**PAGE EXTRACT**:
┄┄┄┄┄┄

P1103655 - Version 2

January 21st, 2014, breaks bright (dull, actually) and early (9.30am) and I go straight into transcript three after twelve days away from the box. What have George and Kate - respectively son and granddaughter of Gaga - got to say to each other this morning?


I think the above image is a fairly random photo taken in George's room. I expect the file will contain the nursing home's notes on George. As for the chessboard, well George was a chess player once, indeed he played chess on his computer until the summer of 2013. But he didn't play chess when he was in the nursing home. That would have been too much to expect.

Anyway, has his back stopped hurting?


Ah yes, Kate and George have been joined by a carer. Her words have been positioned between Kate's column and George's.


Actually, the introduction of the carer really complicates the dialogue. No wonder George is hanging his head. As if he hasn't got enough to contend with, with whatever is happening inside his own mind.

┄┄┄┄┄┄

**GIVEN INFORMATION**:
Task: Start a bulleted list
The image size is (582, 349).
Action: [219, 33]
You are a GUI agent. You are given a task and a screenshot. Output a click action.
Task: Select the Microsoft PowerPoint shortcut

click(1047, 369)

┄┄┄┄┄┄

**WHAT YOU NEED TO DO**: Extend the blog entry about George and Kate's nursing-home transcript, beginning after its last sentence. The rows are separate material and have no connection to the nursing-home text.

**TASK RESULT**:
The carer has rather insensitively raised the issue of Kate's father going for a brain scan on August 29th. George hated hospitals, hence the string of negatives that he uttered in relation to this. But he was taken in for the scan which showed that he had an inoperable brain tumour. The bowel cancer had spread up his spine, apparently. Anyway, George died two days later. I hope that doesn't come as a shock to anyone reading this. A death is led up to. The death happens. And those affected go over it again and again in their minds.


The carer was talking too much. Very difficult to get the balance right, of course.


Kate doesn't just exit room 21 and go downstairs. She travels ten miles to the last house her father lived in and enters his office which is full of old computers and drawerfuls of electrical equipment. But let Kate set the scene in her own words...


Just as Kate took a break between transcripts, so I must. I've walked away from the computer at which I'm writing and am in the room with the box again. Next up is a sheet of tracing paper on which is imprinted one of Kate's memories of playing with her father with a ball on the beach. Kate and George back in apparently carefree days. Though through the tracing paper I can see a sketch of George on his last legs, his face careworn and confused.


Meanwhile, Kate returns to the care home. Returns to the careworn and the caretorn:


The above is the fourth transcript, and it's the shortest. I guess Kate sat with George for a while longer. Looking around the room and getting consolation from both the symbols and from being in the moment. At least that's what I deduce from the presence of this next image.


OK, the fifth and last transcript. What more is there to say between daughter and father? Though if I remember rightly a carer is there to start with. I am not going to intrude my own thoughts this time. One mediator is enough.


The climax of the whole visit is this exchange:

Kate: "You have to forgive people, don't you?"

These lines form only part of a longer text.